• REQUIREMENT A:
Answer these questions from the passage on arbitrator absence below, marking each answer (i), (ii), (iii) to match:
(i) Which two principles does the French sentence name as governing how the arbitration agreement is interpreted?
(ii) Which article provides for the replacement procedure?
(iii) In how many Chambers of the Tribunal did the incidents of absence occur?
• REQUIREMENT B:
Swap "arbitrators" for "members" in the passage on arbitrator absence below, and give the part from "The Practice of" up to and including "or less, deliberated.".
• REQUIREMENT C:
Decide whether each statement agrees with the passage on arbitrator absence below. Answer yes or no for each, marked (i), (ii), (iii), and quote the deciding words of the passage:
(i) The arbitrator's withdrawal under pressure from a Party prevents the tribunal from continuing its work.
(ii) In the cases of absence, the proceedings had reached an advanced stage.
(iii) Arbitrators were absent for the signing of awards.

• SELECTED TEXT:
══════════
C'est bien ce principe de l'effectivité qui, en définitive, avec celui de la bonne foi, commande d'interpréter l'accord de l'arbitrage en ce sens que le retrait de l'Arbitre, sur la pression ou les ordres d'une Partie, n'empêche pas le tribunal de poursuivre sa tâche et de rendre une sentence obligatoire.44

The Practice of the Tribunal Regarding Absence from Deliberations. The replacement procedure provided for in Article 13 should not be interpreted to permit an absence to frustrate ongoing proceedings, as evidenced by incidents in all three Chambers of the Tribunal where arbitrators were absent for some deliberations and for the signing of awards. In these cases the proceedings had reached an advanced stage and the cases in question had already been heard and, more or less, deliberated.
══════════
• COLLECTED DATA:
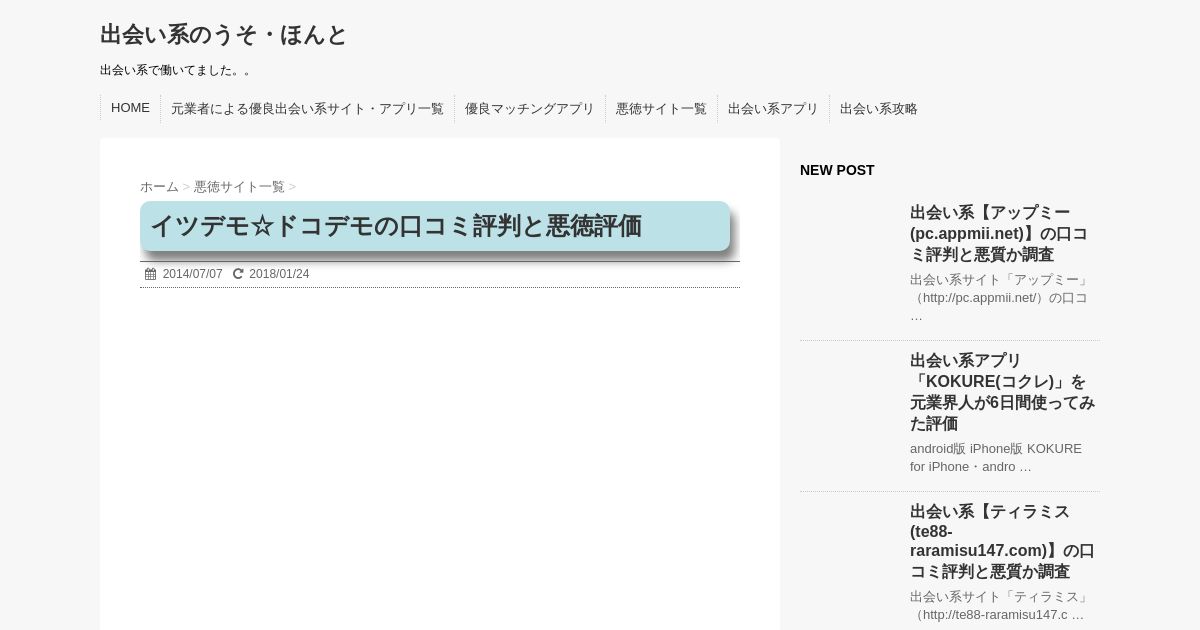Click excerpt text under KOKURE post
Screen dimensions: 1200x630
tap(995, 458)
══════════
• WRITTEN ANSWER A:
(i) The principle of effectiveness ("l'effectivité") and good faith ("la bonne foi").
(ii) Article 13.
(iii) All three Chambers.

• WRITTEN ANSWER B:
The Practice of the Tribunal Regarding Absence from Deliberations. The replacement procedure provided for in Article 13 should not be interpreted to permit an absence to frustrate ongoing proceedings, as evidenced by incidents in all three Chambers of the Tribunal where members were absent for some deliberations and for the signing of awards. In these cases the proceedings had reached an advanced stage and the cases in question had already been heard and, more or less, deliberated.

• WRITTEN ANSWER C:
(i) No: "n'empêche pas le tribunal de poursuivre sa tâche et de rendre une sentence obligatoire"
(ii) Yes: "In these cases the proceedings had reached an advanced stage"
(iii) Yes: "arbitrators were absent for some deliberations and for the signing of awards"